One of the strangest thrillers of the Red Scare era was both directed and production-designed by the legendary William Cameron Menzies, an Oscar-winning (GONE WITH THE WIND) art director who also occasionally wrote, produced, and performed second-unit duties. Rarely seen since its 1951 release, THE WHIP HAND is a lurid though fun slice of postwar paranoia.
Elliott Reid, an amiable sort better known for his work in light comedies, plays Matt Corbin, whom we first see fishing during a thunderstorm. It’s clear that thunder and lightning are all around him, yet when the torrential downpour begins, Corbin looks around him in surprised annoyance. When the clumsy oaf runs smack into a tree on his scurry back to his car, cutting his forehead, it becomes clear we might have trouble rooting for the big lug.
After taking a wrong turn and being rudely run off by a gun-toting security guard roaming the walls of a barbed-wire-surrounded estate in the wilderness, Corbin finally makes it into sleepy little Winnoga, Minnesota, one of those Hollywood small towns in which everyone acts suspiciously and strangers aren’t to be trusted.
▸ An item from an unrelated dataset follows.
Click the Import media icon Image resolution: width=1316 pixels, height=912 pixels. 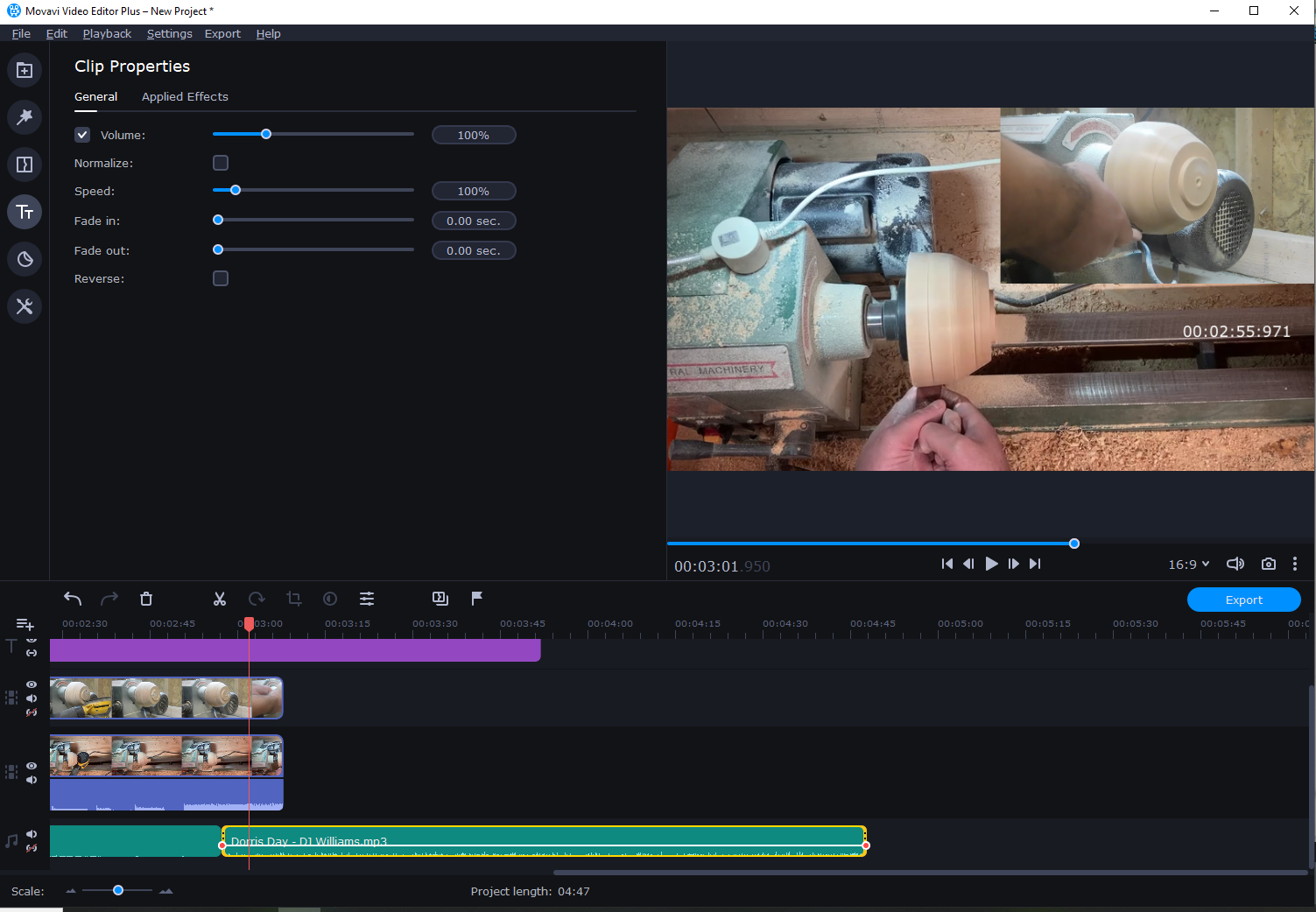pyautogui.click(x=24, y=70)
Landing a room for the night at the hotel owned by jovial Steve Loomis (Raymond Burr), Corbin is surprised to learn that Winnoga has become a ghost town after all the fish in the nearby lake died of a strange virus.
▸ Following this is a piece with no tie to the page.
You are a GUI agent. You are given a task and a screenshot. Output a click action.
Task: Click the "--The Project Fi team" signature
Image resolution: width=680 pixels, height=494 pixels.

Thinking there might be a story in Winnoga--Corbin is a journalist for a LIFE-like magazine--he decides to stick around for a few days, much to the chagrin of Loomis; Dr. Koller (Edgar Barrier), the local physician who sewed up Corbin’s cut; Janet (top-billed Carla Balenda), the doctor’s pretty sister; and local goons Chick (Michael Steele) and Garr (Peter Brocco).
It soon becomes clear to Corbin that Winnoga houses a massive conspiracy, and, with Hardy Boys-like skill, begins investigating the mysterious guarded estate. Imagine his surprise when he discovers the lodge is headquartering a former Nazi scientist, Dr. Wilhelm Bucholtz (Otto Waldis), and Winnoga, with only a few exceptions (including Janet), is populated with Communist spies who plan to destroy the U.S. population with diabolical germ warfare being developed by Dr. Bucholtz. Unable to leave town and constantly spied upon by Commie eyes, Corbin fights to discover a way to contact his New York editor for help and to destroy the Commies’ plans for world domination.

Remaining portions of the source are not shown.